Fifteen or sixteen, I began spending time in the public library. I never felt I belonged there, any more than I belonged anywhere else. Luckily it was empty during the day. That’s where its unique selling point lay. It smelled of floor polish and no one bothered you. You were left to follow the shelves like disused railway lines, leading towards what? Something to read, anyway. You heard very little. No one came near. If you couldn’t be down by the Oxford Canal, the library seemed like the calmest, least anxiety-ridden space in which to hide. For an hour or so it could be yours. Of course, the books themselves became spaces. I think that’s always an error, to allow yourself to regard a book as having an interior, as being a world rather than a written thing.

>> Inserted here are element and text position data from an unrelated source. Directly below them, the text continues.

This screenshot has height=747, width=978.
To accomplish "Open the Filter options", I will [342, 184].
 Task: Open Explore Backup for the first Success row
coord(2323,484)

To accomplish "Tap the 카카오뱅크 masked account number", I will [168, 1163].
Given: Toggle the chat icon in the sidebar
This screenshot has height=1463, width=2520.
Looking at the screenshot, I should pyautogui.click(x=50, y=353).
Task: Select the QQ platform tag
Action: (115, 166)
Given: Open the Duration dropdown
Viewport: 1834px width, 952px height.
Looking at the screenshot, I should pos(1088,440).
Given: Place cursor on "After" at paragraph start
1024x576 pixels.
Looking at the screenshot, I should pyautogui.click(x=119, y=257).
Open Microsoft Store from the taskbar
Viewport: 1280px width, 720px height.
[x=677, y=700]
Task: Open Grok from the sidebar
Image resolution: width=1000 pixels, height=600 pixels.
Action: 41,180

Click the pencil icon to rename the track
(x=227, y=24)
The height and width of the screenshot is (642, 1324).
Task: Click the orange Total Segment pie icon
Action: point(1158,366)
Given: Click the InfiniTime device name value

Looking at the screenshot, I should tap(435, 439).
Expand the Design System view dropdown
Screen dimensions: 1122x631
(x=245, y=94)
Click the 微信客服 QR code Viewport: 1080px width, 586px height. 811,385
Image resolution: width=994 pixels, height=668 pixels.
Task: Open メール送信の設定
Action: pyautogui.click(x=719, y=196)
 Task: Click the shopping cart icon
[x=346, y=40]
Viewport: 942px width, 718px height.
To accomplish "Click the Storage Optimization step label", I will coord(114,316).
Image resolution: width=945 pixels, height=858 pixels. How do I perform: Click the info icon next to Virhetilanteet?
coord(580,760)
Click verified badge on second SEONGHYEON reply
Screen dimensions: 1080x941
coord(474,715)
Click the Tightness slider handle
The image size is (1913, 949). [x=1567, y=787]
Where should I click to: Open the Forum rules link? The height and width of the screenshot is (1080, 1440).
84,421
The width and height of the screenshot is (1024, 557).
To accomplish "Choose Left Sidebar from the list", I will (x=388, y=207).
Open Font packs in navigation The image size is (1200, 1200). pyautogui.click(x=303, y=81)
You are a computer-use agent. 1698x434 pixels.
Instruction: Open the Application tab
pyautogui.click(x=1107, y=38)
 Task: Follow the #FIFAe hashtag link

No one could have been more angry, or more confused. Successful truanting had made me feel invisible; invisibility had become my project. A Sunday afternoon, 1962. Autumn. Seventeen years old, I stood directionless at the side of the Lutterworth Road in the rain. I stuck out my thumb. I was facing north. In two hours not a single vehicle stopped, but as soon as I crossed the road and faced back the way I had come, they were queuing up to take me home. Not long after, I got a job in a fox-hunting stable a few miles up the A5. Seven pounds a week. Shovelling horseshit was the nearest thing I could find to digging those ditches. With my first pay I bought objects I hoped would define me. A ‘Dutch’ blanket, an ashtray with horses on it; a Ronson cigarette lighter. I was dying to be someone but I didn’t know how. It was the first of many performed fictions of leaving, & of the secondary self who would later become known to me as Map Boy.
who is the Map Boy?
He’s a lifetime drama of escape, of an ultimate truancy. He might be you, he might be me. He has his dreams; they might be mine. He might be a visitor from the past or, more likely, the future. He might be ‘a product of his environment’. He might be a sign that nothing can be taken seriously. His origin story varies. His attitude is loose & hybrid; but pedagogic. His favourite reading is The Wind in the Willows or maybe it’s The Naked Lunch. ‘If we’re to talk about memoir,’ the Map Boy says, ‘this is how the story goes. And also how it doesn’t go. This is the vitrine but you won’t be able to see much in there.’ He says a life is not so much a cabinet of curiosities as The Cabinet of Dr Caligari, tap the glass and everything rearranges itself.
Map Boy builds a full-size caravan from the scaled-up plans of a model. He travels round Britain in the caravan for a decade, with a dog, doing agricultural work. When the dog dies he buries it in the wood, and makes for it out of Horsham stone a monument like a low curved wall, where it rests for twelve months before badgers & foxes dig it up & eat it. Map Boy haunts the wood. He shifts easily between its layers of time. He knows where everything is, he knows what you can eat; there are endless ways you can make a fire. He won’t get another dog. All around him, Coulsdon is haemorrhaging its Jaguars into the surrounding tissues of Redhill, Reigate and Dorking, which flush and bruise suddenly under the strain.